Le partenariat est composé des gouverneurs du Maryland, de la Virginie, de la Pennsylvanie, du Delaware, de New York et de la Virginie occidentale ; le maire du District de Columbia ; l’Agence américaine de protection de l’environnement, représentant le gouvernement fédéral, et les membres de la Commission de la baie de Chesapeake. Groupe consultatif législatif de trois États, la commission coordonne la politique de Bay entre les législateurs du Maryland, de Virginie et de Pennsylvanie.

Le précédent accord de la Baie a été signé en 2014 et liait les efforts de restauration au TMDL fédéral, avec une date limite de nettoyage de 2025. L’accord initial de 1987 visait une réduction de 40 pour cent des niveaux de nutriments d’ici 2000, tandis que l’accord de 2000 a élargi les efforts de restauration avec un objectif pour 2010.

Mais aucun de ces délais n’a été respecté. Les experts affirment que l’application limitée de la réglementation est l’une des principales raisons du blocage des progrès, soulignant la réticence de l’EPA à utiliser son autorité réglementaire contre les États en retard, en particulier la Pennsylvanie, qui a lutté pendant des années pour freiner le ruissellement agricole.

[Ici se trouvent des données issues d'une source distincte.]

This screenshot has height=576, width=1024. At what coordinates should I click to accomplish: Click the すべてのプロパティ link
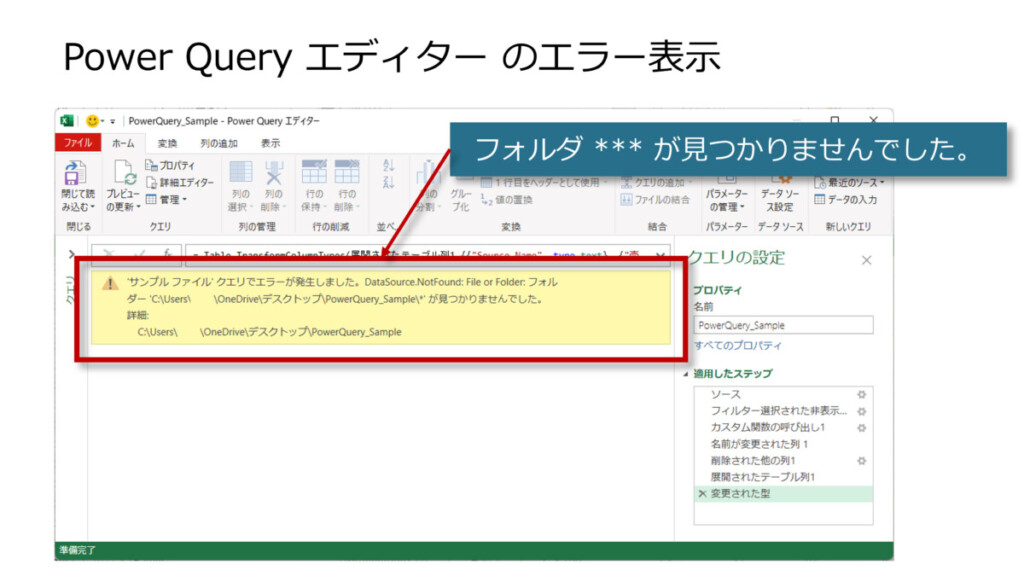point(738,345)
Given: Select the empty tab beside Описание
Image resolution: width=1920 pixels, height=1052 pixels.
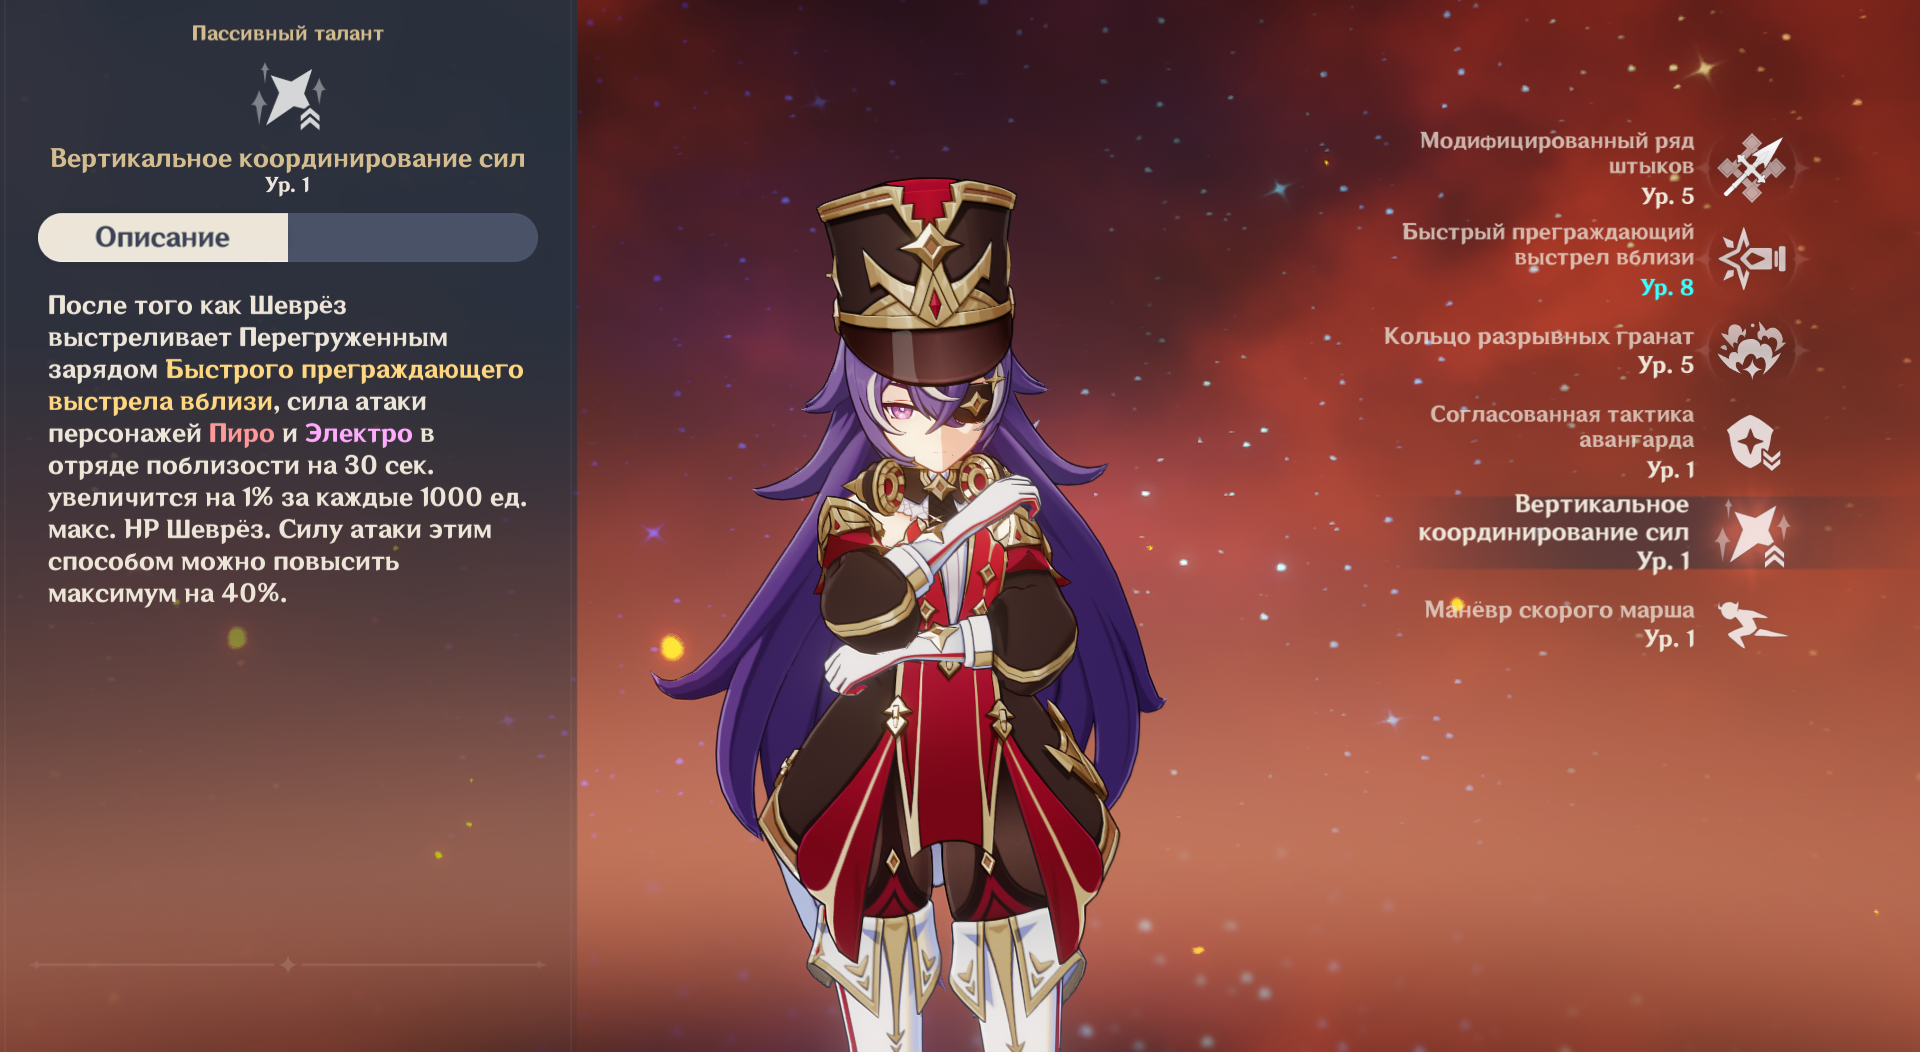Looking at the screenshot, I should [x=413, y=237].
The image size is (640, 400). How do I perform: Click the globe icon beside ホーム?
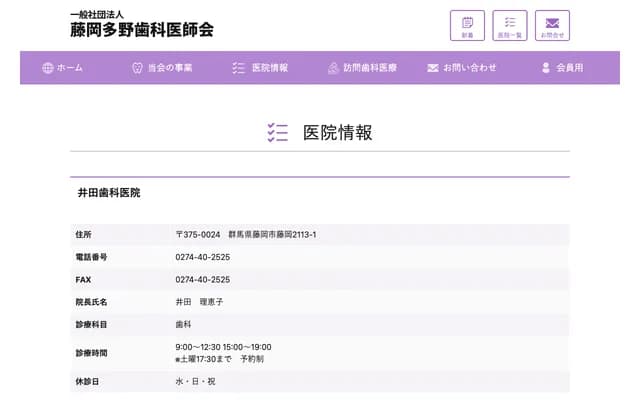[47, 68]
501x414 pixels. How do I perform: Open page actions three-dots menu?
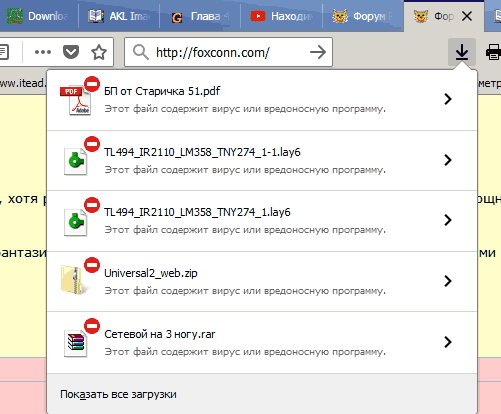coord(43,52)
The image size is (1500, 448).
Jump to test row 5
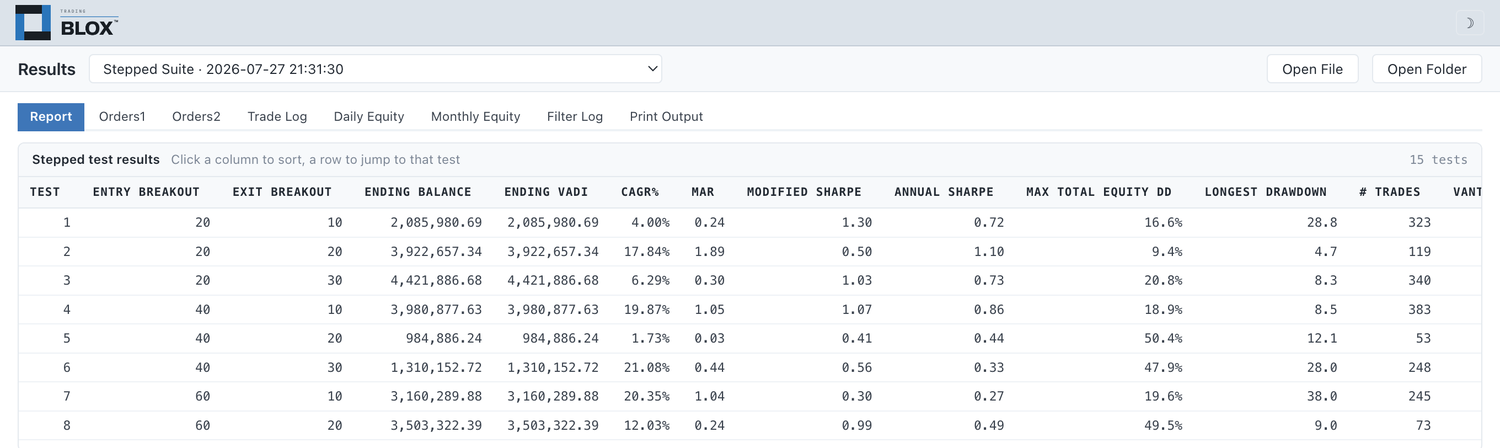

De nombreux observateurs de Bay se demandent si l’EPA adoptera une approche plus non-interventionnelle dans ses responsabilités d’application à mesure que le nouvel accord entrera en vigueur et si l’administrateur de l’EPA, Lee Zeldin, promouvra un programme anti-réglementation.

Le changement climatique complique également les efforts de restauration, préviennent les scientifiques. Les événements météorologiques extrêmes tels que les fortes pluies, l’élévation du niveau de la mer et le réchauffement des eaux intensifient la prolifération d’algues et les zones mortes appauvries en oxygène. Les scientifiques marins préviennent que ces pressions vont s’aggraver sans mesures agressives de réduction de la pollution à court terme.

La question de savoir si le calendrier prolongé du partenariat aboutira à une action aussi robuste dépend désormais de l’équilibre délicat entre la collaboration des États et la volonté de l’EPA d’utiliser les outils réglementaires que les experts disent qu’elle a rarement exercés.